Wei-Wei August 19, 2010 at 9:55 am

I’m underage but everyone would want tips to drink wine and seem more sophisticated, no? I’m a fan of white wine myself (shhh!) and while I can’t taste as liberally as I might like, these are great tips for the future. I’d love to be that person at the dinner table who really understood wine ;)

Claire August 19, 2010 at 9:56 am

Oh golly, that looks completely delicious. Like that you’ve “poshed” up burgers – means all the family will tuck in – and I have an insanely overproducing sage bush in the garden, so anything that helps use it is a winner. Love the stuff about wines – my student days meant under a fiver (UK Pounds) and over 12% but luckily I’ve grown up a bit… I also have a friend who’s a wine merchant and incredibly unsnobby about wine – if it costs $10 and you love it, then drink it, wine is about enjoyment, not about the $$. I’ve found this helps when faced with wine buffs who, um, well, exude smugness – you know the ones..

sarah k. August 19, 2010 at 12:45 pm

This is such great info. I didn’t grow up with wine, and have just (in my 30′s) started to try to figure it out, but there’s just too much! I’m really glad for these tips. However, I have one question. Here I show just the beginning of my ignorance. When the recipe calls for a “dry white wine”, what does that mean? How does one know if a wine is dry? Is it in the name? I’d love to make your chicken burgers (with some greens, maybe some browned potatoes, etc.) but don’t know what to use in it.

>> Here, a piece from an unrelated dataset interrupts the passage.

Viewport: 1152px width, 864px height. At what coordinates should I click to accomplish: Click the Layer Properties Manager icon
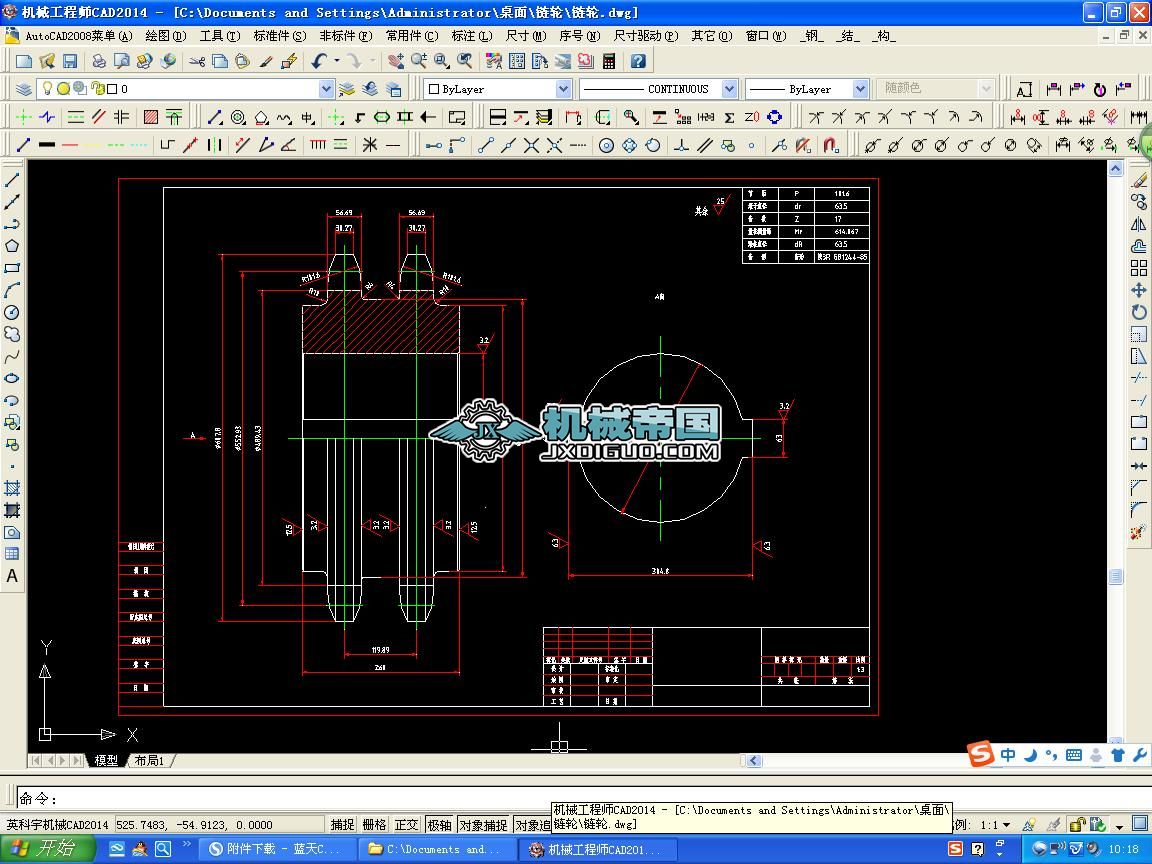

Or what to drink with it!

dan August 19, 2010 at 7:20 pm

great tips. Instead of half-bottles I use a vacuum pump. I works great on most wines, not on all.
I will try the burger recipe; I think that giving it a rest overnight in the fridge before frying will improve it a lot.

Alex August 19, 2010 at 8:24 pm

Wow – I love the idea of those burgers without bread and just with some tasty leaves. Simple and beautiful. Your wine snob comments made me laugh – we had dinner in a fancypants michelin place in Paris (awe inspiring starry dinner) with 2 friends who have slightly different attitudes. The Wine snob discussion came up – one had the tendency to choose the most expensive wine immediately (grabs wine list, flicks to back, says well I think that one looks good….(had we drunk that wine, the single bottle would have cost more than the 12 course degustation menu with matched wines for 4 people!!!). thank heavens other friend who has worked as a sommelier jumped in, chatted to the sommelier and voila – we had a silghtly different paring of wines with our food, ranging from some that were less than 20AUD per bottle to approximatly 50. The only embarrassing moment was when the sommelier slid up to our table and discreetly implied we were drinking our wine too quickly…. woops.

@Sarah k – if you live in Sydney or Melbourne, it is quite common for hotels/pubs/large bottle shops to have tasting evenings, focussing on particular regions. I have been to a few of these and learnt quite quickly what I like/don’t like. Ther is also a place in Sydney called Wine Odessey where you can buy tasting sized glasses of a large variety of Australian wines (wines range from pricey Grange (I think tasting was 30AUD) to wines from small wineries from Canberra/Orange/Yarra Velley etc which might be 3 AUD for a tasting. The staff and the descriptions are extremely helpful, and at the end you can get a print out of what you have tasted!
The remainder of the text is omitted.